───── Kutipan Pilihan
Yang menyaksikan berita sore semalam di salah satu televisi swasta dengan topik khusus wawancara bertitel eksklusif dengan seorang bandar narkoba pasti akan ikut gundah. Walaupun tokoh itu disamarkan nama dan tidak diperlihatkan wajahnya (karena diatur membelakangi pemirsa) tapi suaranya jelas. Tutur bahasanya tegas dan nyata apa yang dia sebutkan. Setiap pertanyaan yang diajukan reporter televisi dia jawab dengan jelas dan terang.
Banyak juga penjelasan dari beberapa
pertanyaan yang dilontarkan pewawancara perihal peredaran narkoba di Tanah Air.
Satu pertanyaan ikutan dari banyak pertanyaan sebelumnya, dengan cerdik
pewawancara bertanya, “Apakah, kalau begitu aparat berarti tahu dan boleh jadi
terlibat?” Dengan mantap lelaki yang di layar televisi ditulis sebagai bandar
narkoba menjawab, “Ya, tahu. Pasti tahu. Bos, mengatakan aparat ikut
mengamankan. Berarti, ya terlibat.”
Inilah pernyataan yang menyentak
perasaan pemirsa, menurut saya. Penegasan itu melengkapi penjelasan bandar
narkoba yang disamarkan itu tentang bagaimana narkoba beredar di Indonesia,
dari mana narkoba didatangkan dan bagaimana prosesnya. Dari wawancara itu dapat
dipahami betapa ternyata aparat negara kita ikut bermain dalam pusaran
peredaran narkoba yang katanya sudah sangat akut dan dapat disamakan dengan
kejahatan teroris dan korupsi. Tapi bagaimana memberantas kejahatan mahaberat
ini jika aparat negara yang mesti memberantasnya malah ikut terlibat bermain?
Dua negara yang disebut si bandar
adalah China dan Nigeria. Dari luar negeri barang-barang haram itu masuk ke
Indonesia dengan berbagai modus. Salah satu yang dijelaskannya adalah lewat
laut. Nah, ternyata perjalanan dari laut ini saja sudah diketahui oleh aparat.
──────────
───── Cuplikan Listing
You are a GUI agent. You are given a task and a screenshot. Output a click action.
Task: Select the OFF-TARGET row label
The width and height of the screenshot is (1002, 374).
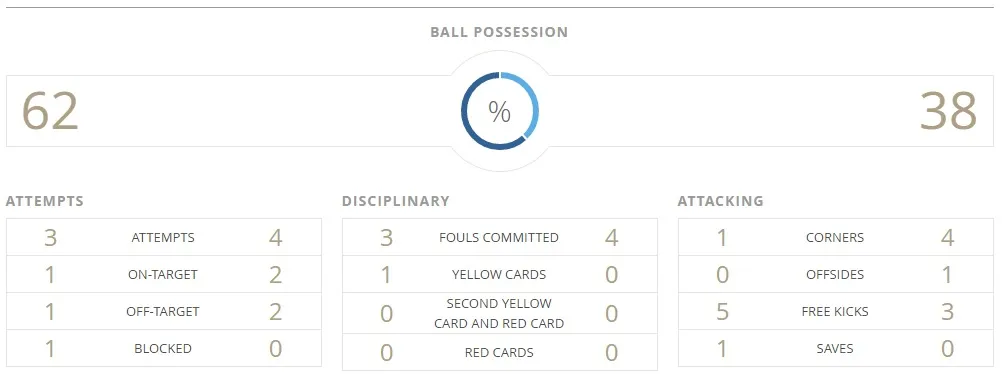[x=163, y=312]
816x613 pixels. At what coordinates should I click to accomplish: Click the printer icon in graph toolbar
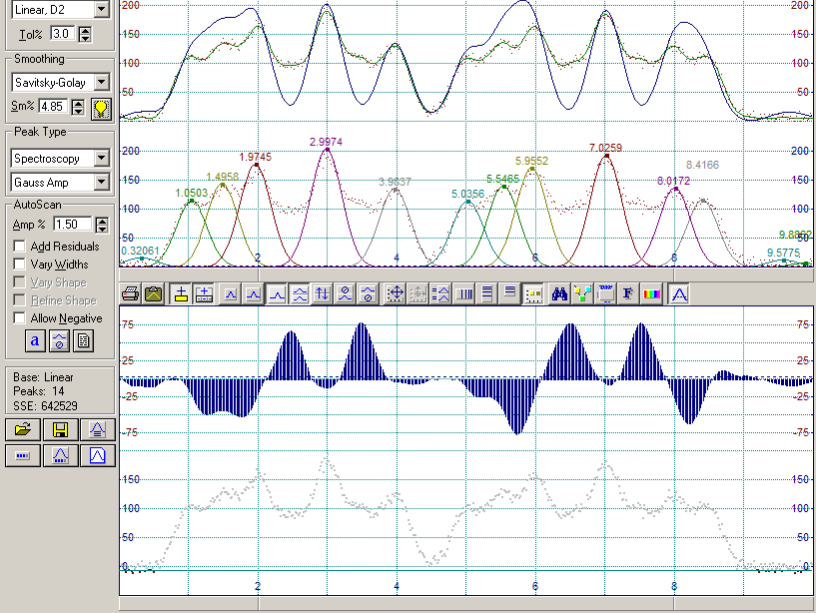130,294
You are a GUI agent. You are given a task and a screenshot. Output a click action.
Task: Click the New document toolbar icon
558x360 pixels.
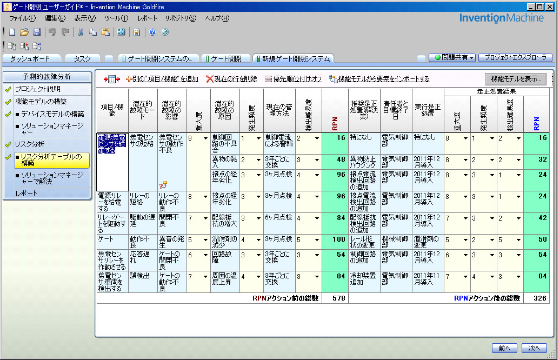click(12, 32)
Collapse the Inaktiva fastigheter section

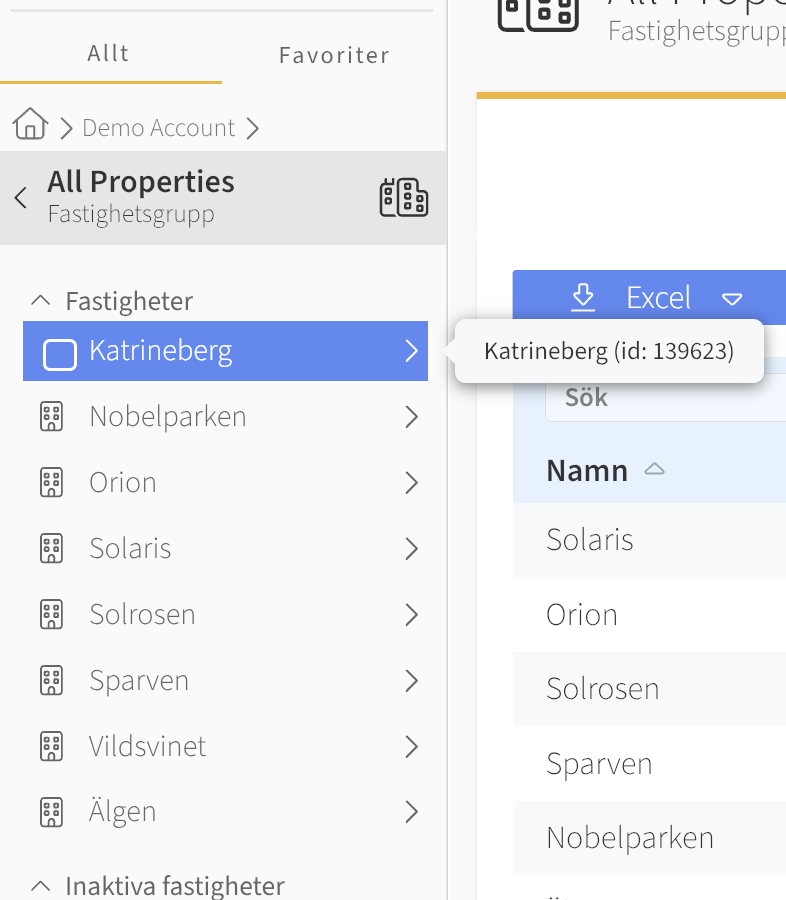(41, 886)
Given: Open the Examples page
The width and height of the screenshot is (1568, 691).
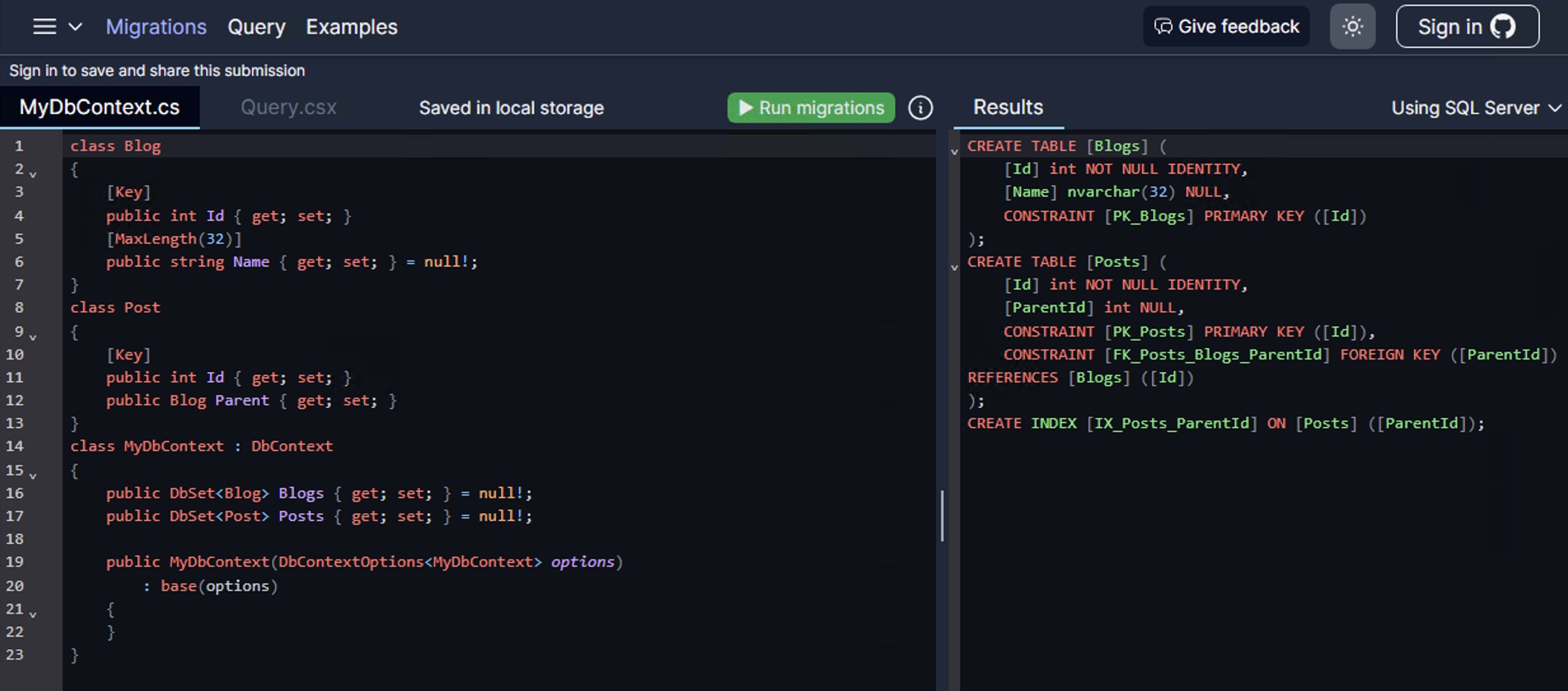Looking at the screenshot, I should 351,27.
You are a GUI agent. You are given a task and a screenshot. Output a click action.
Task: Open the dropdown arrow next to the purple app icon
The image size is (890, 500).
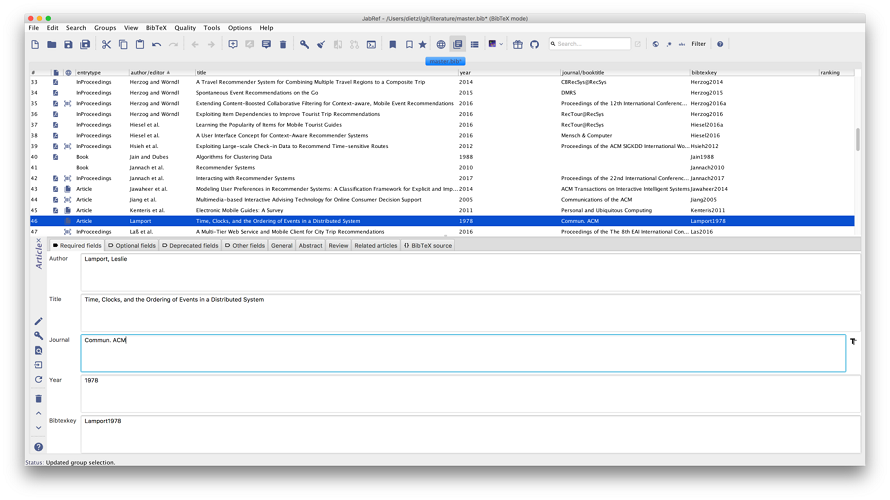(501, 44)
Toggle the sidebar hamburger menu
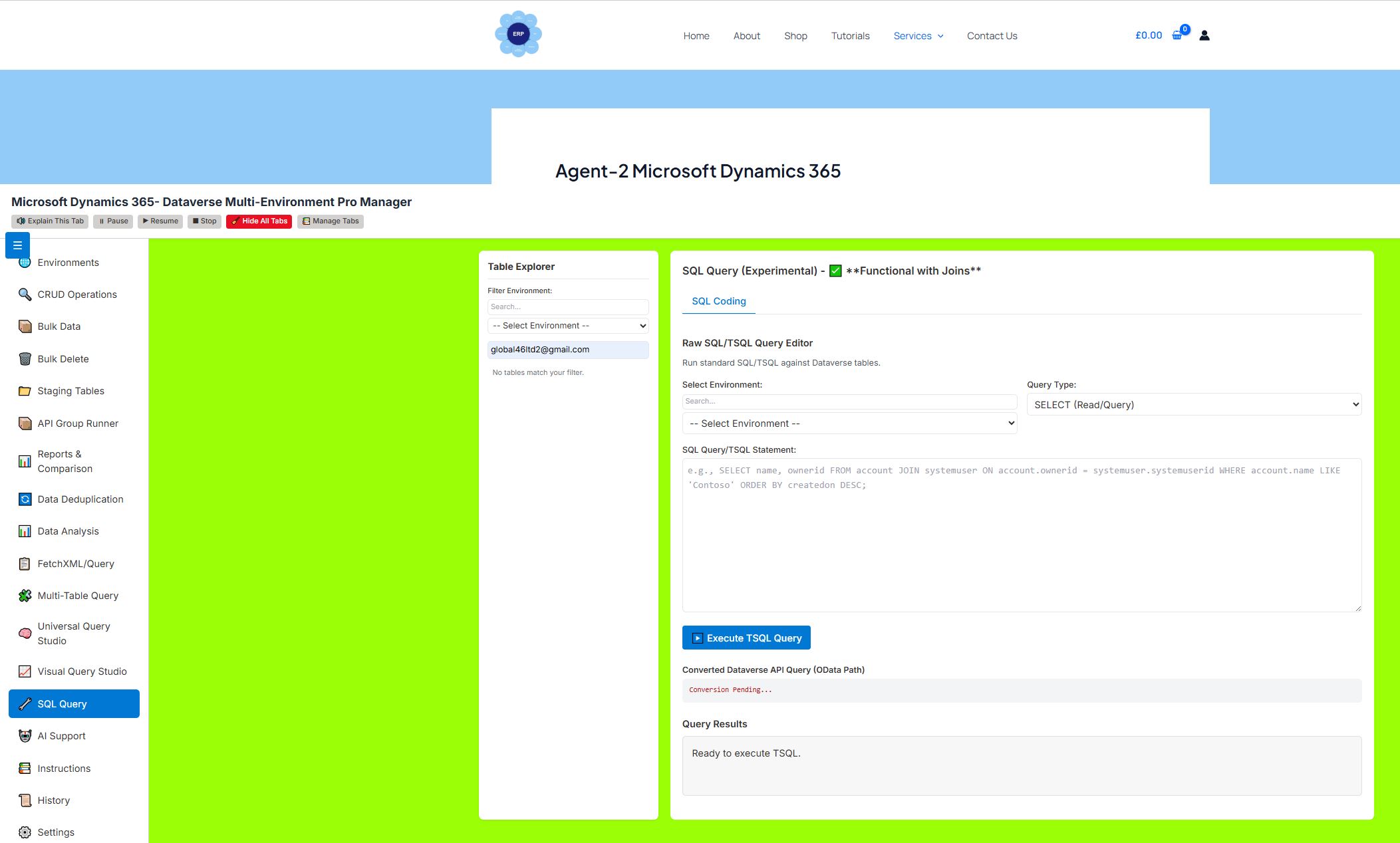Screen dimensions: 1400x843 click(17, 245)
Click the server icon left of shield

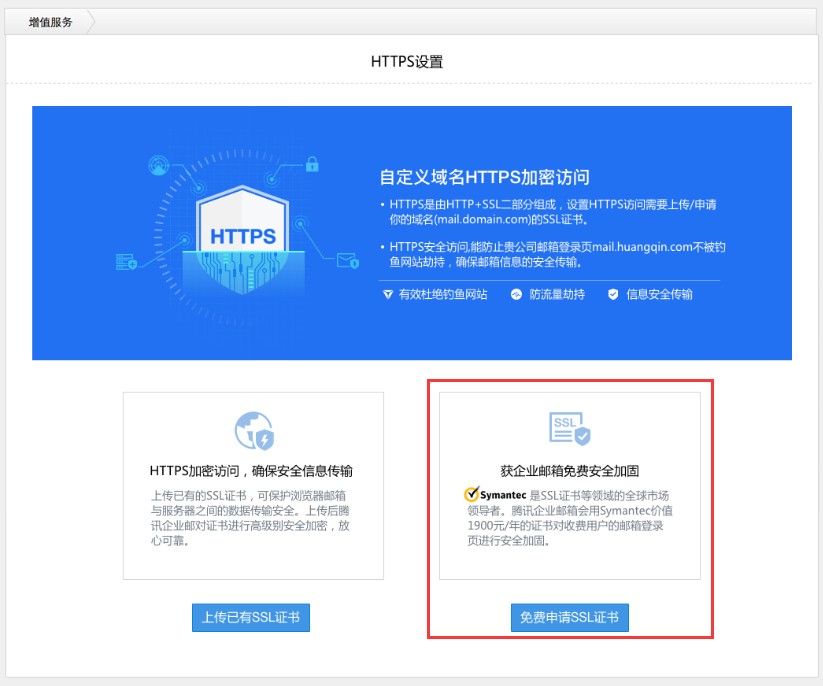(x=126, y=262)
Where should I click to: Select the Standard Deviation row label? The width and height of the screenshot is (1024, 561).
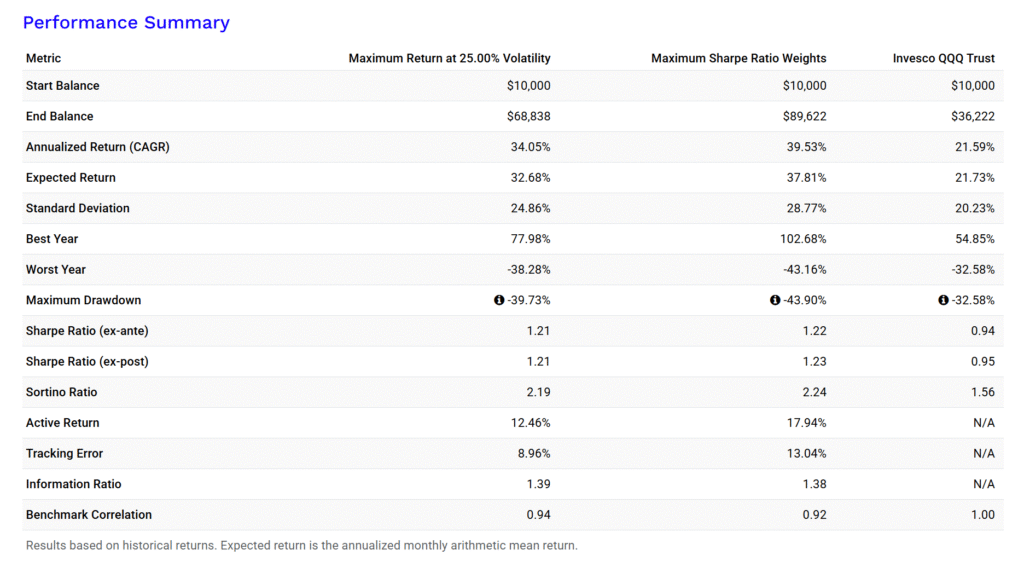point(78,208)
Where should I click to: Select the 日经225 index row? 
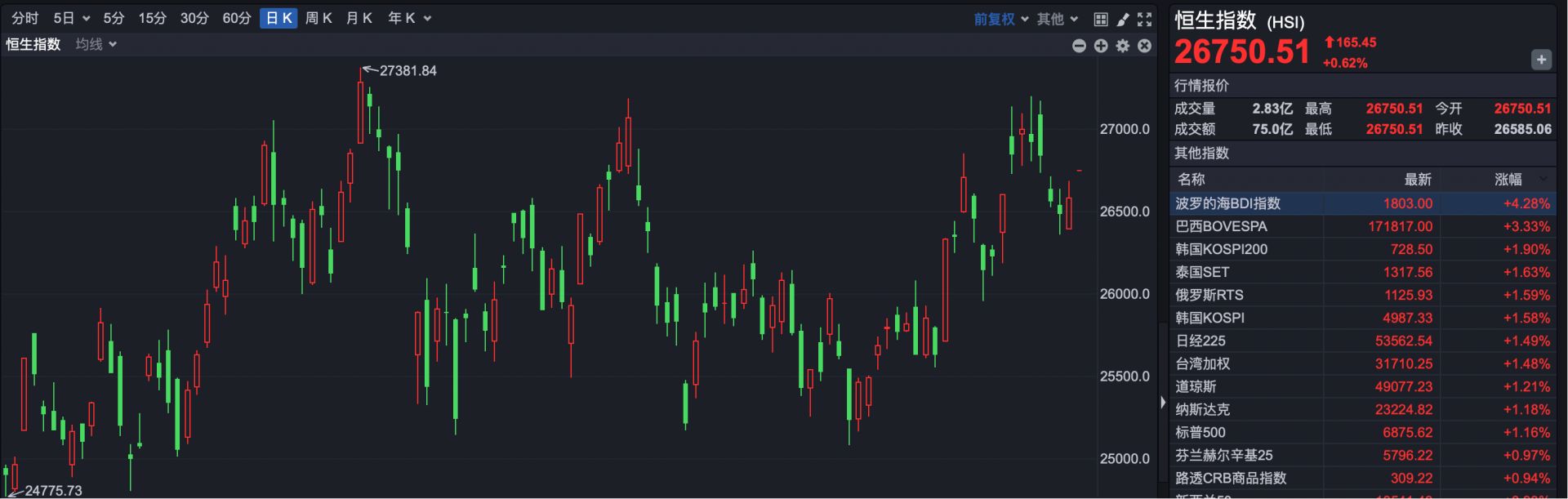(1200, 341)
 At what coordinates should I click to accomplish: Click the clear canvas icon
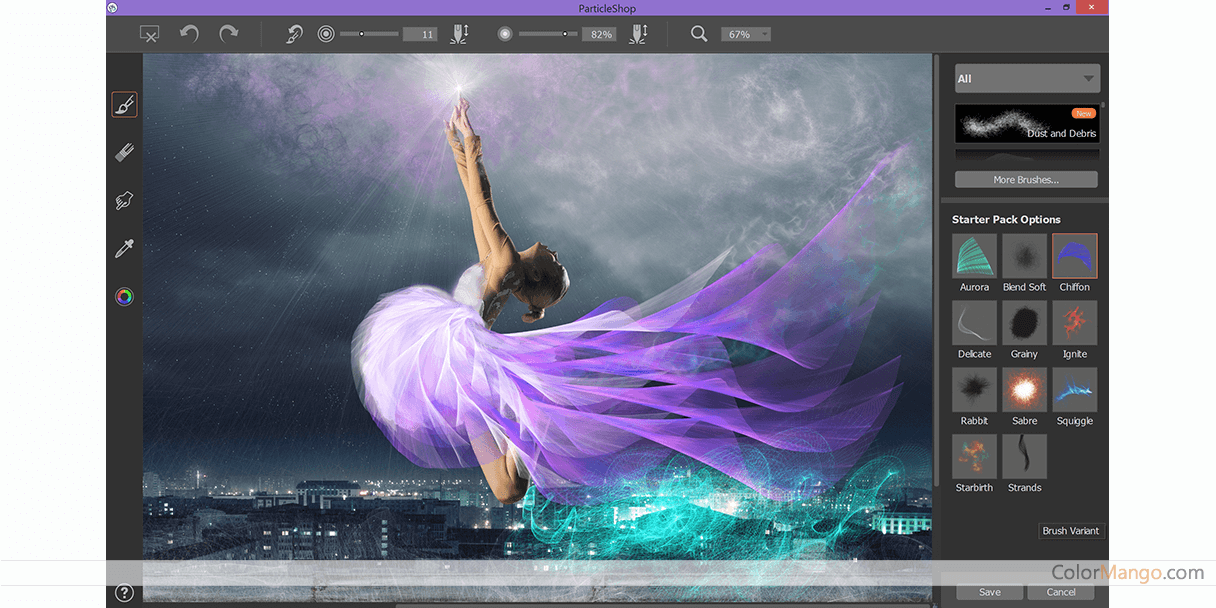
──────────
Yang Harus Dikerjakan »
**A.** Dalam tulisan tentang wawancara televisi dengan bandar narkoba, dua negara mana yang disebut oleh si bandar?
**B.** Teruskan tulisan tentang wawancara televisi dengan bandar narkoba itu, mulai setelah kalimat terakhir yang tercantum.

Jawaban yang Diharapkan »
**A.** China dan Nigeria.

**B.**
Ternyata si Bos bandar ini sudah koordinasi dulu dengan aparat untuk
mengamankan perjalanan barang itu hingga sampai ke darat. Di darat pun,
barang-barang ini tetap diamankan. Istilah yang dipakai si bandar adalah
jalan-jalan yang akan dilewati itu harus ’steril’. Duh, mengingatkan kita
kepada istilah yang dipakai dalam pengamanan perjalanan pejabat negara atau
presiden negara asing. Benarkah?
Bandar samaran itu juga mengatakan
kota-kota utama yang di jadikan star peredarannya. Dia menyebut, selain kota
Jakarta ternyata juga diedarkan lewat kota-kota seperti Jogja, Bandung,
Surabaya. Dari kota-kota ini barang ‘celaka’ ini didistribusikan ke banyak
tempat lainnya. Kerja mereka benar-benar rapi dan tidak mudah terendus aparat.
Rakyat ternyata tertipu, kalau perang melawan narkoba itu tidak sepenuhnya
kompak diberantas oleh aparat kita.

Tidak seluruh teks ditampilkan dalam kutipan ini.